The Story (you can skip this part)

Back in April I went to the excellent ACCU 2013 conference. I had been playing with the idea for an online C++ quiz for a while, but decided I didn’t have the time to do it. Then, after a few glasses of wine at the conference dinner and a few more Bath Ales in the bar, I went to my room to get some sleep. But it couldn’t hurt to do a little bit of coding, could it? Add to that the train to London next day, and the plane to Oslo, and the first version of CppQuiz.org was born.

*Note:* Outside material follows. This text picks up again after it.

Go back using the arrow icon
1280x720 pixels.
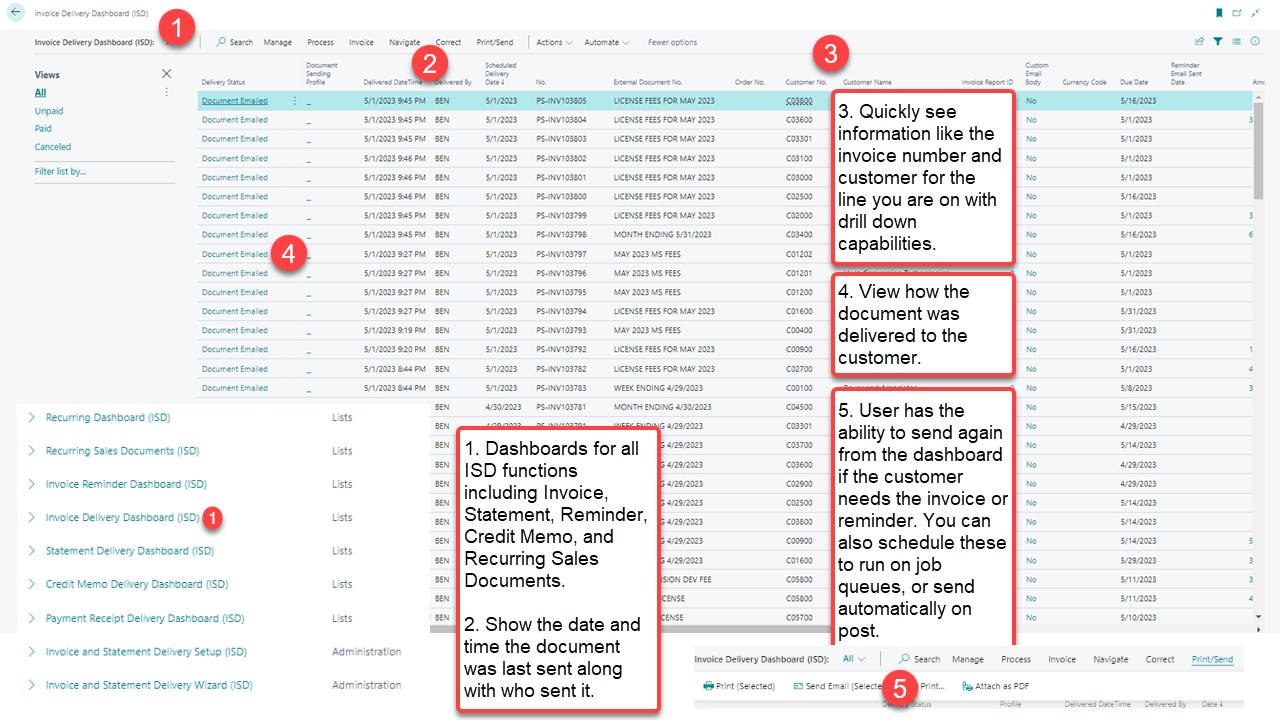pos(16,13)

I spent a few more days on it this summer, and since then it has been functionality complete (enough) and stable, so today I removed the “beta” header. I also realised I had forgotten to blog about it, which is kind of silly. How to market a quiz about C++? What about on your own C++ blog?

What is it

CppQuiz.org is (as you might have guessed by now) an online C++ quiz. Each question is a full C++ program, and you are to figure out what its output is. I stole this format from Olve Maudal‘s pub quizzes, but with one major difference: While his quizzes are about what happens on his computer (which is very interesting for a more interactive format), CppQuiz.org asks about what the standard mandates the output to be. If the example code doesn’t compile, or has unspecified/undefined behaviour, you answer that.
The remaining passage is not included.